豊田電気管理事務所

Toyodadenki

2026/4/30 20:10

よくある質問

電気主任技術者の外部委託費用はいくら?選任との比較と相場を解説

高圧で受電する工場・ビル・店舗などの施設では、電気事業法第43条により電気主任技術者の選任が義務付けられています。しかし「有資格者を社員として雇うのは費用的に難しい」という事業者様がほとんどです。

そこで多くの施設が利用しているのが、外部委託承認制度です。この記事では、外部委託にかかる費用の目安と、料金がどのように決まるのかを解説します。

電気主任技術者の外部委託とは

自家用電気工作物の設置者には、電気設備の保安を監督する電気主任技術者の選任義務があります(電気事業法第43条)。ただし、以下の条件に当てはまる事業場は、電気事業法施行規則第52条第2項に基づく外部委託承認制度を利用でき、要件を満たした電気管理技術者や電気保安法人に保安管理業務を委託することで、自社での選任が不要になります。

外部委託できる主な事業場

  • 電圧7,000V以下で受電する需要設備(一般的な高圧6,600V受電のキュービクルはこちら)

  • 出力5,000kW未満の太陽電池発電所(電圧7,000V以下で連系するもの)

  • 出力2,000kW未満の水力・火力・風力発電所(電圧7,000V以下で連系するもの)

つまり、一般的な高圧受電の工場・ビル・店舗・太陽光発電所は、ほぼすべて外部委託の対象です。

選任と外部委託の費用比較

まず、両者のコスト差を整理します。

項目

社員として選任

外部委託

費用の性質

人件費(給与・賞与・社会保険)

委託費(月額)

年間コストの目安

数百万円規模

数十万円規模

資格者の採用・退職リスク

あり

なし

対応範囲

常駐で幅広く対応

定期点検+緊急時対応

電気主任技術者を社員として雇用する場合、有資格者の給与水準を考えると年間数百万円の人件費が必要です。
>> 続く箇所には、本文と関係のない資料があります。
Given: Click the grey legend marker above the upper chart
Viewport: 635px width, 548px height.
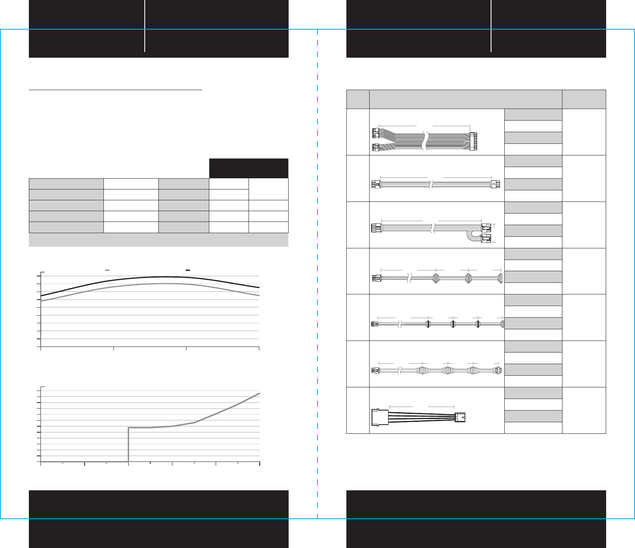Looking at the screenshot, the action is click(x=107, y=271).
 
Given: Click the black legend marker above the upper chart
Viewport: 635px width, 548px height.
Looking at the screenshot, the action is click(x=188, y=271).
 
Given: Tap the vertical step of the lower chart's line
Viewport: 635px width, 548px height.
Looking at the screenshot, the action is click(x=128, y=445).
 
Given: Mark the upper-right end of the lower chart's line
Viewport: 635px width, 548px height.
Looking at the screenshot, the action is click(x=259, y=394).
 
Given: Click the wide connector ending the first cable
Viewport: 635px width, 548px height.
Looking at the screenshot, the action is click(x=473, y=141).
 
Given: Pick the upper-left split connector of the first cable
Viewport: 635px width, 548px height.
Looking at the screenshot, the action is click(x=376, y=133).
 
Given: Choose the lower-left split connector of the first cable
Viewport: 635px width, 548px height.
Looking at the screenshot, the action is click(x=376, y=147).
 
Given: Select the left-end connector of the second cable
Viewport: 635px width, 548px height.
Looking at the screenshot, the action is click(x=376, y=185).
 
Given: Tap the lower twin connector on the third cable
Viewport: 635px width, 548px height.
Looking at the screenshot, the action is click(x=486, y=240).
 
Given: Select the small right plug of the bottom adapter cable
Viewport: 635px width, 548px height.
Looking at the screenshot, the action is click(x=460, y=418).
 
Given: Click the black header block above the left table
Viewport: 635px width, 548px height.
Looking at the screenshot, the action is click(x=249, y=168).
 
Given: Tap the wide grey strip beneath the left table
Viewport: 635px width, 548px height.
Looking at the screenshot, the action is click(x=158, y=240).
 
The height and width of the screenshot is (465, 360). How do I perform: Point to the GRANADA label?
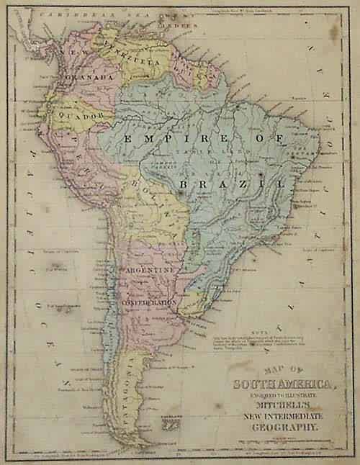coord(89,76)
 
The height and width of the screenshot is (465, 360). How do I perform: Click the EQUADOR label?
coord(87,114)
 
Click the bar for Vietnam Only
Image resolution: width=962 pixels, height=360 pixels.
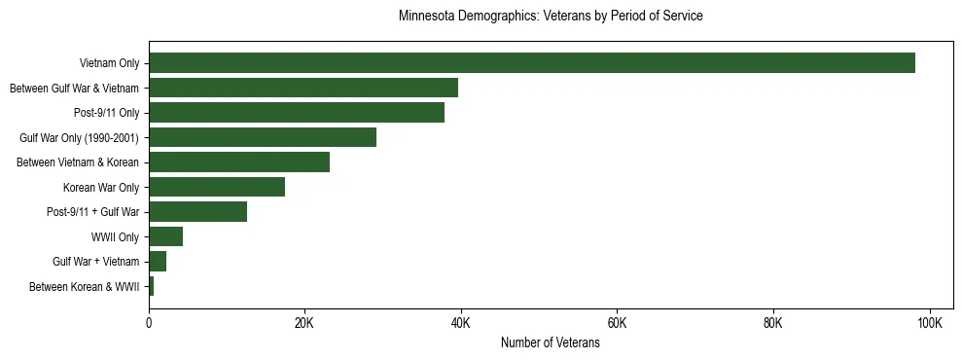coord(532,63)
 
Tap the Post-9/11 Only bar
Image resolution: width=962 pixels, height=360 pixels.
coord(297,113)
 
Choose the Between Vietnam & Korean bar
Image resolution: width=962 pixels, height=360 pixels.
coord(239,162)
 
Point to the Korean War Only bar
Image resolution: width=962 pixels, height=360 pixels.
coord(217,187)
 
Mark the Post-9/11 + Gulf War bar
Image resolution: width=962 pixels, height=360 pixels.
coord(197,212)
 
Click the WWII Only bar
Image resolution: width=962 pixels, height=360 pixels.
coord(165,236)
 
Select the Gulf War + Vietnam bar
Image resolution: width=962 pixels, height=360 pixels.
coord(158,262)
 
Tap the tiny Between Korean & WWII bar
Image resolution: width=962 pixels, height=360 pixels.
coord(151,286)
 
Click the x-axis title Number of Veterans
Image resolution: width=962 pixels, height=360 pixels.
coord(550,343)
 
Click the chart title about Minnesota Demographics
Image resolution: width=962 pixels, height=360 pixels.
coord(550,17)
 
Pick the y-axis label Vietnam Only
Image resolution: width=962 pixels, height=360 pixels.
coord(109,63)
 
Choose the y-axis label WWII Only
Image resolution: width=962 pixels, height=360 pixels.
coord(115,236)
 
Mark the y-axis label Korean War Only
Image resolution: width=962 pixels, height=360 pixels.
coord(101,187)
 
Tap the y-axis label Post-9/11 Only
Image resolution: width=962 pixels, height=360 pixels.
coord(106,113)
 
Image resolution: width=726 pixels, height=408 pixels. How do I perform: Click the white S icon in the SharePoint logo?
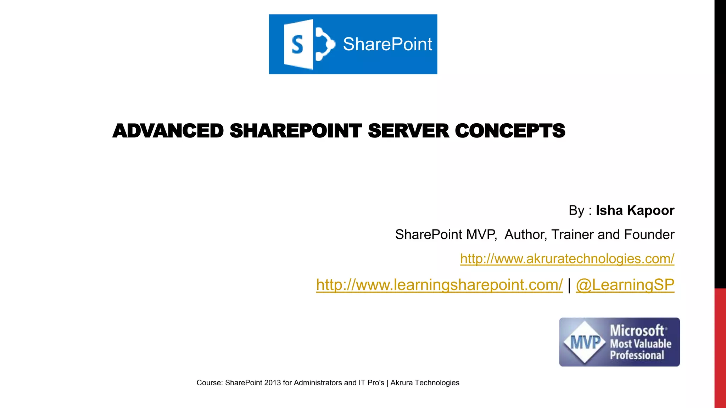click(x=298, y=44)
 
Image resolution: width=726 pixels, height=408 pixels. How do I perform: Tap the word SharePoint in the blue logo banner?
click(x=387, y=44)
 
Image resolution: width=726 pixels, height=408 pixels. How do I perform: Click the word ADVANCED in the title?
click(x=168, y=131)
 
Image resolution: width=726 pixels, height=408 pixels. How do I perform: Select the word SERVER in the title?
click(x=408, y=131)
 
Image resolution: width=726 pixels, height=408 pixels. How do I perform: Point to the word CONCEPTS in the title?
click(x=510, y=131)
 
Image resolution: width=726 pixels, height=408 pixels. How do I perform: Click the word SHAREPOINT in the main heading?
click(x=296, y=131)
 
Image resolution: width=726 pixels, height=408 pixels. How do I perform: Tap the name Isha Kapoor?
click(x=635, y=210)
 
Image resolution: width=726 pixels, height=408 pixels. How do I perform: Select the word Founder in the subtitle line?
click(x=649, y=234)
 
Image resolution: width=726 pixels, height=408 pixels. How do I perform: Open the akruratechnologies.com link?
click(x=567, y=259)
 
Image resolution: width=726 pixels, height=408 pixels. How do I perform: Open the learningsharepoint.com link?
click(x=439, y=285)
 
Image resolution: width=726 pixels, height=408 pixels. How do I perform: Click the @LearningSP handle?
click(x=625, y=285)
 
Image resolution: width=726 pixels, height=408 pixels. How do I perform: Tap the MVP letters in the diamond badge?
click(x=585, y=342)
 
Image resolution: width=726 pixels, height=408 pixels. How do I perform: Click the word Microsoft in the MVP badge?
click(x=637, y=330)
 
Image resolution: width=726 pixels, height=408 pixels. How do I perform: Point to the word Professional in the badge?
click(x=637, y=355)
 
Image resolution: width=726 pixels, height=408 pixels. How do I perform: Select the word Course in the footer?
click(x=209, y=383)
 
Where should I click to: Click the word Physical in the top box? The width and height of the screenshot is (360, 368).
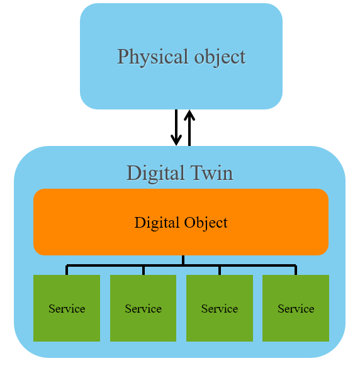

一方、外部委託であれば月額数万円程度で法令上の義務を満たせるため、中小規模の施設では外部委託が事実上の標準となっています。

外部委託費用の目安【設備容量別】

外部委託の月額費用は、主に設備容量(受電設備のkVA)によって決まります。一般的な目安は以下のとおりです。

設備容量

月額費用の目安(税別)

〜100kVA未満

12,000円〜25,000円

100〜300kVA未満

17,000円〜45,000円

300〜500kVA未満

25,000円〜60,000円

500〜1,000kVA未満

30,000円〜80,000円

1,000kVA以上

個別見積もり

※金額は目安です。点検頻度・設備の状態・付帯設備の有無・事業場までの距離により変動します。正確な金額は現地確認のうえお見積もりいたします。

費用が変わる5つの要因

同じ容量でも、以下の条件によって費用は変わります。

① 設備容量(kVA)

最も大きな要因です。容量が大きいほど点検項目・点検時間が増えるため、費用も上がります。

② 点検頻度(毎月点検か隔月点検か)

保安管理業務の月次点検は原則毎月ですが、低圧絶縁監視装置(遠隔監視装置)を設置している場合は隔月点検が認められるケースがあります。なお、絶縁監視装置は電気管理技術者側の負担で設置するのが一般的なため、隔月点検であることが直ちに委託費用の減額につながるとは限りません。点検頻度・監視体制と料金の関係は契約先により異なるため、見積もり時にご確認ください。

③ 設備の年数・状態

経年劣化が進んだ設備は、測定や監視に手間がかかるほか、改修提案・立ち会いなどの対応が増えるため、費用に影響することがあります。

④ 非常用発電機・太陽光など付帯設備の有無

非常用予備発電装置や太陽光発電設備が併設されている場合は、点検対象が増えるため加算されるのが一般的です。

⑤ 事業場までの距離

点検員の移動コストも料金に反映されます。地元の電気管理技術者に依頼することで、移動費を抑えつつ、緊急時の駆けつけも早くなるというメリットがあります。当事務所は福岡市エリア・筑豊エリア(飯塚市・田川市・直方市など)を拠点としており、県内の施設に迅速に対応できる体制です。

「安さ」だけで選ぶ前に確認したいこと

外部委託先を費用だけで選ぶと、後悔するケースがあります。以下の点もあわせて確認してください。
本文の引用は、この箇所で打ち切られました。